- _Work request_
Reproduce all of the data exactly as written.

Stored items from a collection
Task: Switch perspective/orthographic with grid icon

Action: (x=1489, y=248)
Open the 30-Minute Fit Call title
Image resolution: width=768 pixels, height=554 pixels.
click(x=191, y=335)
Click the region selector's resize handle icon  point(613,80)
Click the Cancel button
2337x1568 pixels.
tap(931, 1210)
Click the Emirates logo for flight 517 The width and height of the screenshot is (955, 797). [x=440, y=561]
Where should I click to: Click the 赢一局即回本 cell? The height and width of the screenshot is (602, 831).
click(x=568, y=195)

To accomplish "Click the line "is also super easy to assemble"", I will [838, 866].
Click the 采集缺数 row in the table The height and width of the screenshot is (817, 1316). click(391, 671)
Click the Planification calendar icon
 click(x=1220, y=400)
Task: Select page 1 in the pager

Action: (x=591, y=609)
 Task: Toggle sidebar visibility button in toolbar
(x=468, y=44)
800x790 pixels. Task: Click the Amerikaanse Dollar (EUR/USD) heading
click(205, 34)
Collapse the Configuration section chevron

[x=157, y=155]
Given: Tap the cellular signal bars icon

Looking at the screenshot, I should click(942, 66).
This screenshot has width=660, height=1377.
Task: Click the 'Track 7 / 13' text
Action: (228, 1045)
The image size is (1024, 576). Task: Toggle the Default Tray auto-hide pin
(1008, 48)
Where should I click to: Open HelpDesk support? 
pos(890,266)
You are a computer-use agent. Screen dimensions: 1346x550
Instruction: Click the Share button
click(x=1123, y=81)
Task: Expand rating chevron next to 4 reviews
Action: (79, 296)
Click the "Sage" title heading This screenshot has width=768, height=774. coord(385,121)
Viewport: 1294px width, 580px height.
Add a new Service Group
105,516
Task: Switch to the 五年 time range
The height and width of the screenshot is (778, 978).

- _Response_
Task: Switch perspective/orthographic with grid icon

Action: (x=1489, y=248)
Open the 30-Minute Fit Call title
Image resolution: width=768 pixels, height=554 pixels.
click(x=191, y=335)
Click the region selector's resize handle icon  point(613,80)
Click the Cancel button
2337x1568 pixels.
tap(931, 1210)
Click the Emirates logo for flight 517 The width and height of the screenshot is (955, 797). [x=440, y=561]
Where should I click to: Click the 赢一局即回本 cell? The height and width of the screenshot is (602, 831).
click(x=568, y=195)

To accomplish "Click the line "is also super easy to assemble"", I will [838, 866].
Click the 采集缺数 row in the table The height and width of the screenshot is (817, 1316). click(391, 671)
Click the Planification calendar icon
 click(x=1220, y=400)
Task: Select page 1 in the pager

Action: (x=591, y=609)
 Task: Toggle sidebar visibility button in toolbar
(x=468, y=44)
800x790 pixels. Task: Click the Amerikaanse Dollar (EUR/USD) heading
click(205, 34)
Collapse the Configuration section chevron

[x=157, y=155]
Given: Tap the cellular signal bars icon

Looking at the screenshot, I should click(942, 66).
This screenshot has width=660, height=1377.
Task: Click the 'Track 7 / 13' text
Action: (228, 1045)
The image size is (1024, 576). Task: Toggle the Default Tray auto-hide pin
(1008, 48)
Where should I click to: Open HelpDesk support? 
pos(890,266)
You are a computer-use agent. Screen dimensions: 1346x550
Instruction: Click the Share button
click(x=1123, y=81)
Task: Expand rating chevron next to 4 reviews
Action: (79, 296)
Click the "Sage" title heading This screenshot has width=768, height=774. coord(385,121)
Viewport: 1294px width, 580px height.
Add a new Service Group
105,516
Task: Switch to the 五年 time range
The height and width of the screenshot is (778, 978).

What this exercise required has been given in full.